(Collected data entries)
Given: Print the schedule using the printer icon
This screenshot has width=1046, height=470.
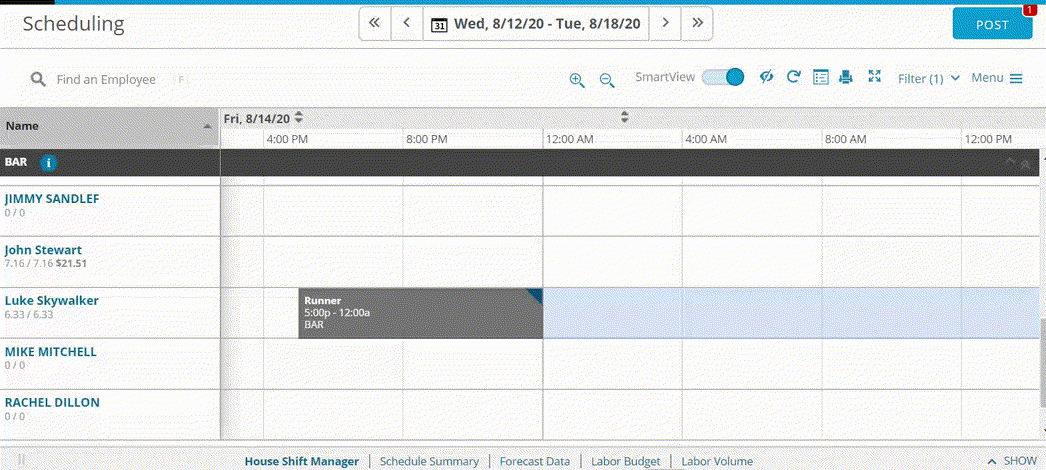Looking at the screenshot, I should pyautogui.click(x=846, y=77).
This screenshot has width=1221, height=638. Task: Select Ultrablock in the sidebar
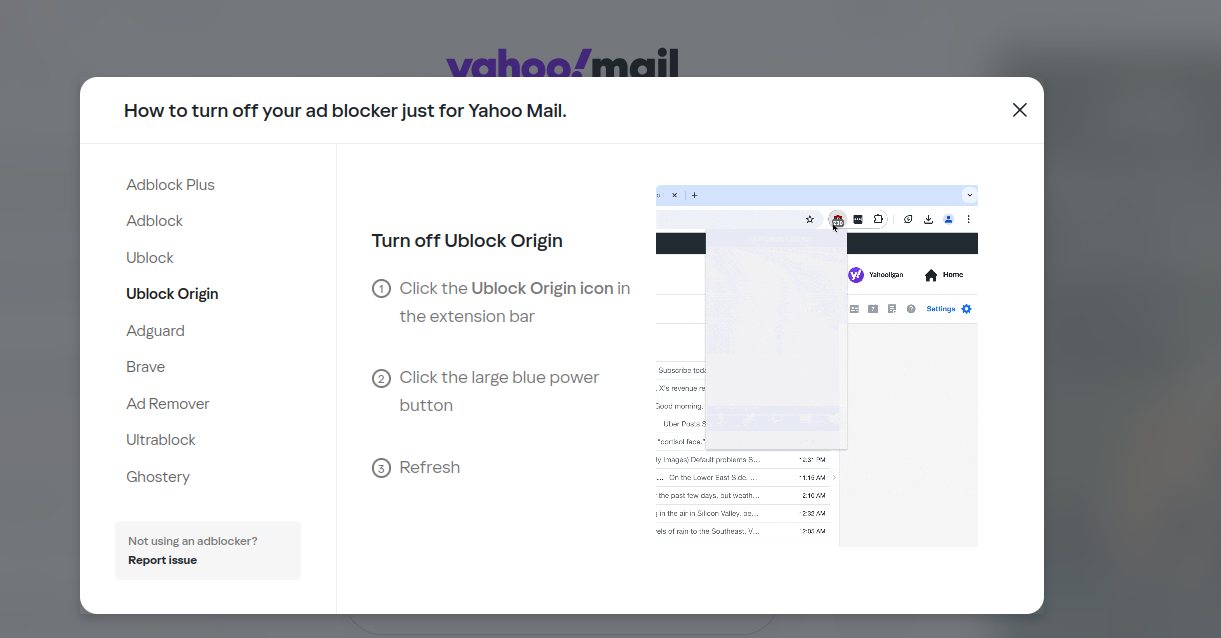coord(161,440)
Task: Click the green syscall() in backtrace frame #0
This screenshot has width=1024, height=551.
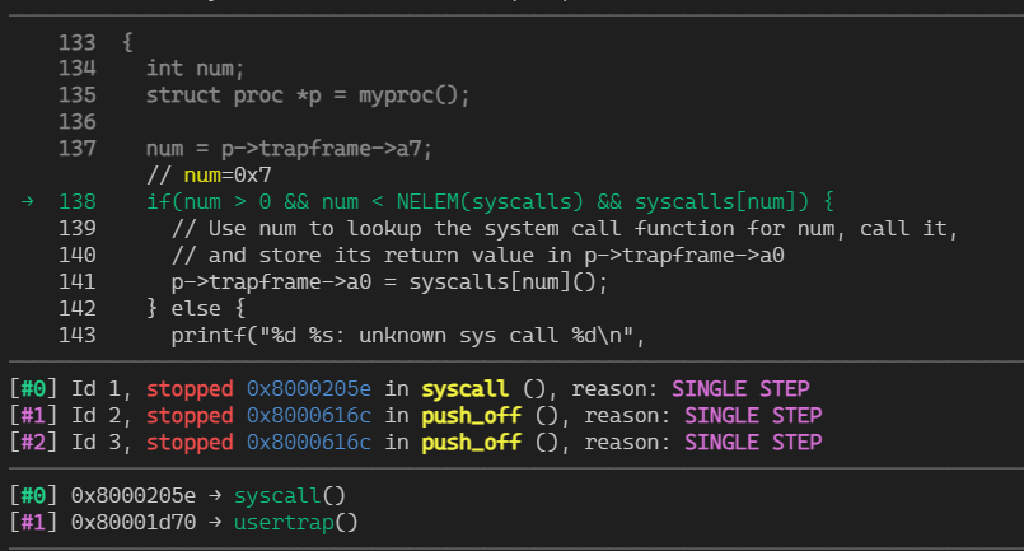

** Goal of the exercise **
Print all records word for word, no images.

** Solution below **
Given: Print the schedule using the printer icon
This screenshot has width=1046, height=470.
Looking at the screenshot, I should pyautogui.click(x=846, y=77).
This screenshot has width=1221, height=638. Task: Select Ultrablock in the sidebar
coord(161,440)
Task: Click the green syscall() in backtrace frame #0
This screenshot has width=1024, height=551.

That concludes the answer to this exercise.